About this exercise: Your answer must consist of exactly the lines below, starting with the line with "Image resolution: width=800 pixels, height=407" and going on through the line with "The height and width of the screenshot is (525, 1024).", and nothing else.

Extracted data entries:

★ ★ ★ ★

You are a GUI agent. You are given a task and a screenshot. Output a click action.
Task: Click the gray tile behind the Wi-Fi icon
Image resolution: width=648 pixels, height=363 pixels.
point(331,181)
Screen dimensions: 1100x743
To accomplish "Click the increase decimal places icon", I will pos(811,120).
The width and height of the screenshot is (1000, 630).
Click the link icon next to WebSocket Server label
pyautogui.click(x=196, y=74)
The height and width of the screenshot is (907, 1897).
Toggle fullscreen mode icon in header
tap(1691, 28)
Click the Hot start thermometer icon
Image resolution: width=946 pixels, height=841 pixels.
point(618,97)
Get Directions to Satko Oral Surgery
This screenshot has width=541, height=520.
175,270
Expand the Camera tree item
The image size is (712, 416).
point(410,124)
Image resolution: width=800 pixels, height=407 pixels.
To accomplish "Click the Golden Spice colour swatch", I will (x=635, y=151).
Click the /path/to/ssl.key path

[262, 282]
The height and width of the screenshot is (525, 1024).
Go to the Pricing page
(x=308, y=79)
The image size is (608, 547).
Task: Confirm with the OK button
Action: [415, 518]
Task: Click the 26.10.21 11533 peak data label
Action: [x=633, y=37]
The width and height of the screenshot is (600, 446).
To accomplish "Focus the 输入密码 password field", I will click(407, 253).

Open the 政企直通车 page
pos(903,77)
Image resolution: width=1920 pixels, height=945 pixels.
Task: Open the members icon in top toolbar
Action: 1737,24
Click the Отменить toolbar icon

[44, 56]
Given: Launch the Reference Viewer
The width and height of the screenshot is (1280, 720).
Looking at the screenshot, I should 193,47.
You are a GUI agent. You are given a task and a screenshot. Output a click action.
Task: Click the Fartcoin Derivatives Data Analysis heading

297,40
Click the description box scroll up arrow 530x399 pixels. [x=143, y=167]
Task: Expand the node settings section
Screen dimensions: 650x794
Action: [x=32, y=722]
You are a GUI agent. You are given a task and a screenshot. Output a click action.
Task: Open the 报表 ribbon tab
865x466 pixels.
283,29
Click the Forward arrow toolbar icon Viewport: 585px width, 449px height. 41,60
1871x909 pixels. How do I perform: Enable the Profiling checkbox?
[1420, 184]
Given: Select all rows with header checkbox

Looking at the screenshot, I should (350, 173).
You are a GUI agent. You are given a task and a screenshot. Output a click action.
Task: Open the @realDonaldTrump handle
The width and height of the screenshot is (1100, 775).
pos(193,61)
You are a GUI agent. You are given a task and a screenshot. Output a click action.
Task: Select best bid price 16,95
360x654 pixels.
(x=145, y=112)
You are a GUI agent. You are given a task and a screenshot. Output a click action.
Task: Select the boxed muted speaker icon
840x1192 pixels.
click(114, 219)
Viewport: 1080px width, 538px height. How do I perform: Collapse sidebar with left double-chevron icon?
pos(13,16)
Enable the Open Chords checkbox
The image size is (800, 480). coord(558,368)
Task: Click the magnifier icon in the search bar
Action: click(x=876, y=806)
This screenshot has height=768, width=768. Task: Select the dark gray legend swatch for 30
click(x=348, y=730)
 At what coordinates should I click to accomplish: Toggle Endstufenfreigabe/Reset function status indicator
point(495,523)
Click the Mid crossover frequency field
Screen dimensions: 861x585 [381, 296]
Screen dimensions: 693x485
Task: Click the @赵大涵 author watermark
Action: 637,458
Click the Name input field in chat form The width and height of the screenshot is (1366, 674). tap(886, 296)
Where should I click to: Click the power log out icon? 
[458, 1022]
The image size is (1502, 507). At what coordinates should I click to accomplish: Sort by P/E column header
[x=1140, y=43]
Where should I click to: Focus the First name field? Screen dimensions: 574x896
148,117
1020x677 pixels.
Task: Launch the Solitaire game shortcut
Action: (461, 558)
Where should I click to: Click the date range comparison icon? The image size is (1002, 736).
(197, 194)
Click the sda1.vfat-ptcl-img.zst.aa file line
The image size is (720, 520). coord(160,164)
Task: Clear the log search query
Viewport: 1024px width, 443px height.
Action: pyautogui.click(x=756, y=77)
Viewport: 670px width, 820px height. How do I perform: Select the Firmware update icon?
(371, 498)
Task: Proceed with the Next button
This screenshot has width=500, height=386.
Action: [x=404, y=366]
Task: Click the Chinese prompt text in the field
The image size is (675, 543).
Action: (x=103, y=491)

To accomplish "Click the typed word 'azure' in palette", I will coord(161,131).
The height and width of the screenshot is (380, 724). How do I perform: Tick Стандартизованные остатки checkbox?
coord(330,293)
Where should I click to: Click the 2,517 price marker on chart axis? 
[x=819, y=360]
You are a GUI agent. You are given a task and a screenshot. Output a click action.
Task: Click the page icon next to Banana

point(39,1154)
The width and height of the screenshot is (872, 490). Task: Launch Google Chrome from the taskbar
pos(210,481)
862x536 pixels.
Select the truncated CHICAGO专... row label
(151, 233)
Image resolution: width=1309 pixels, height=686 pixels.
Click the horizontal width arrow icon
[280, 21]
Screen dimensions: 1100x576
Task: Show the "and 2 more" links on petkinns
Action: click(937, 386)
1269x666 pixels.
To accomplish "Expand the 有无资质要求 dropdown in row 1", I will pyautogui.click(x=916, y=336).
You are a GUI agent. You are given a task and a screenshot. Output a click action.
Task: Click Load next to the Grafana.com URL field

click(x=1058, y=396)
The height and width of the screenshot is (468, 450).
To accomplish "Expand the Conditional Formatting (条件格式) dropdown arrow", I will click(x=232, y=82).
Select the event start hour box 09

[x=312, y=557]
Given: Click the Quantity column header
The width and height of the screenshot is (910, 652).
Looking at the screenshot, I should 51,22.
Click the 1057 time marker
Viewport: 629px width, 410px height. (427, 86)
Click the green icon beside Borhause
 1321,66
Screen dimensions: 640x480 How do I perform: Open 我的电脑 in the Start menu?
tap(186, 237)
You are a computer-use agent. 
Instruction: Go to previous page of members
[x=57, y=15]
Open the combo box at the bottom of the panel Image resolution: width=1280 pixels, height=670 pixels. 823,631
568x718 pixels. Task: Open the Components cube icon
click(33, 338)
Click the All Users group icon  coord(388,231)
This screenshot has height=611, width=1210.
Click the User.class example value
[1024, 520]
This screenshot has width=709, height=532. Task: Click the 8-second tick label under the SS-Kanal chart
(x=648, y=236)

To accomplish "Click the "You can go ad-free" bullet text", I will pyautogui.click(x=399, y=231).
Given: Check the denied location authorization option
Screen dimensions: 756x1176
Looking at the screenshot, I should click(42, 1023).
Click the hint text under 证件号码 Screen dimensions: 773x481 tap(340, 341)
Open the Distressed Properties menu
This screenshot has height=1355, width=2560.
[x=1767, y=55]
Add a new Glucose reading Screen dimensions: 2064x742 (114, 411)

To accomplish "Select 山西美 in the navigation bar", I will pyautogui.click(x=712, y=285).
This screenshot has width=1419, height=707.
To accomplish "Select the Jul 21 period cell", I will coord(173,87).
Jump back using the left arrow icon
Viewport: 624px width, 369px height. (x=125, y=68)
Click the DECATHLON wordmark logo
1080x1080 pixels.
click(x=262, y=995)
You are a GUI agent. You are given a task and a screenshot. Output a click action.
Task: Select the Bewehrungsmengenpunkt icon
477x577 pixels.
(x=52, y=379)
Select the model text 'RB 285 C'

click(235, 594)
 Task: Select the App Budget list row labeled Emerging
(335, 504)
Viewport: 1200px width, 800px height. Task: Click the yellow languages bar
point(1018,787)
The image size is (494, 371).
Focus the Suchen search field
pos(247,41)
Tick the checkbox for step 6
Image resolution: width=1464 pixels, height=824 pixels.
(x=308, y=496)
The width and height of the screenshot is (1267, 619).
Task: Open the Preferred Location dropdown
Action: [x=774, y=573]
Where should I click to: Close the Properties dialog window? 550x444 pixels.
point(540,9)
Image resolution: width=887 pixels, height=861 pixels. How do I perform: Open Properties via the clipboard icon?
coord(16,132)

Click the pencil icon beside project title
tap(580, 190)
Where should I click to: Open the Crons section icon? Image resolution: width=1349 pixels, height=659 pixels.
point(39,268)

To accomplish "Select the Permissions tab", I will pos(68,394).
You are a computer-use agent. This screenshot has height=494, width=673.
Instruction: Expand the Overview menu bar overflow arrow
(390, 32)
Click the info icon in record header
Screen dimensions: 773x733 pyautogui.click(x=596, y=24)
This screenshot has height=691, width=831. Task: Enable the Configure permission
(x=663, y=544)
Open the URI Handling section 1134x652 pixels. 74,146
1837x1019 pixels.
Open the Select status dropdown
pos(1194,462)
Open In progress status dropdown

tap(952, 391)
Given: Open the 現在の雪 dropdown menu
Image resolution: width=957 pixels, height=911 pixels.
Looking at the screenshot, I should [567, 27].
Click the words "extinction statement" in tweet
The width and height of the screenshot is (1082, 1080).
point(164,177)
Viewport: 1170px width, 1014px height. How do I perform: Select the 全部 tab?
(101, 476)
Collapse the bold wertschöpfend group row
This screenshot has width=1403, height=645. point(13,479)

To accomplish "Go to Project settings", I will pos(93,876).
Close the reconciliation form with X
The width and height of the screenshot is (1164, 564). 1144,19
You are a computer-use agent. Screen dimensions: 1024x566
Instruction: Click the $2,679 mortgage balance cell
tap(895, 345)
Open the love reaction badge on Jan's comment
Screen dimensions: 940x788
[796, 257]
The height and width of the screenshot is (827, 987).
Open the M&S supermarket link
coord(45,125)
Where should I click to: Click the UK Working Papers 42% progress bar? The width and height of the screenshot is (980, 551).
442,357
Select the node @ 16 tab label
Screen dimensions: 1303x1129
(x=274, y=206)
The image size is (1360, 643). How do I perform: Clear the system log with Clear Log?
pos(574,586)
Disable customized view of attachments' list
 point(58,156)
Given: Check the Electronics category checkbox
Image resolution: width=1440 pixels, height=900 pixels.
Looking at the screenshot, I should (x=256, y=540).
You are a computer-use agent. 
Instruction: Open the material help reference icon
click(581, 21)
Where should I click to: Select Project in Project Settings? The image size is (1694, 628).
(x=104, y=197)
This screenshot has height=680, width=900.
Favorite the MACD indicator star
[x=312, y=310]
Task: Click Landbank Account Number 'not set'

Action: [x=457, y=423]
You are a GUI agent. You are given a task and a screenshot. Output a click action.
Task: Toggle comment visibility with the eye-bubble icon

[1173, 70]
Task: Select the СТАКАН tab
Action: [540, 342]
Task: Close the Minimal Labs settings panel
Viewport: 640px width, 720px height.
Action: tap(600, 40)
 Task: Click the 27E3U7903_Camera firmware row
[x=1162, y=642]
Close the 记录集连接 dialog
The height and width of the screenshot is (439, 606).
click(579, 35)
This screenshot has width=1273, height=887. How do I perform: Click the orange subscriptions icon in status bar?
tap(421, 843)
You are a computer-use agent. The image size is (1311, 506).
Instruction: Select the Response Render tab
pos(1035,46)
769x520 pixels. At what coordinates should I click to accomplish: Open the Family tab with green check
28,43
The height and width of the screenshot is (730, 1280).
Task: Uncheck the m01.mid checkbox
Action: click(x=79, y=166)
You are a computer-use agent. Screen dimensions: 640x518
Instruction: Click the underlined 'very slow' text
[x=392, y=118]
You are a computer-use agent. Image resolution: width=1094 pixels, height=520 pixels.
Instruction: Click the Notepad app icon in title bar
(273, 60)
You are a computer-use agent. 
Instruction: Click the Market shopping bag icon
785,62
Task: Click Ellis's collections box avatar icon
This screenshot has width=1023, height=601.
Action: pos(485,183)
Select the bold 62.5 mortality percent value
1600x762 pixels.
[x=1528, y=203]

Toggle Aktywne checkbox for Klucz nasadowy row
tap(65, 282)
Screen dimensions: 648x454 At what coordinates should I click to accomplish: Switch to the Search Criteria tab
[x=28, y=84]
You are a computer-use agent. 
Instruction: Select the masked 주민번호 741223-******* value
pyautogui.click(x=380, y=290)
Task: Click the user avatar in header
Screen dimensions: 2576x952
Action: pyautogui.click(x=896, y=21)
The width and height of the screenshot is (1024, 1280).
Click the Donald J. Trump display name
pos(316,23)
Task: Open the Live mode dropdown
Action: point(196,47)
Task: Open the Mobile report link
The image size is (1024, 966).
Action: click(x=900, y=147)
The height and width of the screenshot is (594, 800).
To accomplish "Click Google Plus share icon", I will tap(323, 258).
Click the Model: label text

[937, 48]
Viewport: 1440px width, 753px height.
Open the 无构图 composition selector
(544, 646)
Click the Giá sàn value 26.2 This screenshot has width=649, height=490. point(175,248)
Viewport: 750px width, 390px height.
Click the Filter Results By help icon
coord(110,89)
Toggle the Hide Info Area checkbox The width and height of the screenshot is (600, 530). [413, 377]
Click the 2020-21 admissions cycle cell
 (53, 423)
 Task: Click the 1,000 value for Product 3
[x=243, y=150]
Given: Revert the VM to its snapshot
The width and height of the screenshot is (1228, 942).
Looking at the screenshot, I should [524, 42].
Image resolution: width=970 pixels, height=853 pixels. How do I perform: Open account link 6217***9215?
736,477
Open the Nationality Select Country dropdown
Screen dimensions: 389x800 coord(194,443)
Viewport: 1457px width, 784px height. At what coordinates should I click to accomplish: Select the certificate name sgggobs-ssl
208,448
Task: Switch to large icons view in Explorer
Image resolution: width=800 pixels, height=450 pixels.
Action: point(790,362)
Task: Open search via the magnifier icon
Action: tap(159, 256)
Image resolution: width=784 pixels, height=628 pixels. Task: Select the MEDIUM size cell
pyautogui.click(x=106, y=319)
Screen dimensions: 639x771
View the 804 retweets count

★ ★ ★ ★

Your response:
Image resolution: width=800 pixels, height=407 pixels.
To accomplish "Click the Golden Spice colour swatch", I will (x=635, y=151).
Click the /path/to/ssl.key path

[262, 282]
The height and width of the screenshot is (525, 1024).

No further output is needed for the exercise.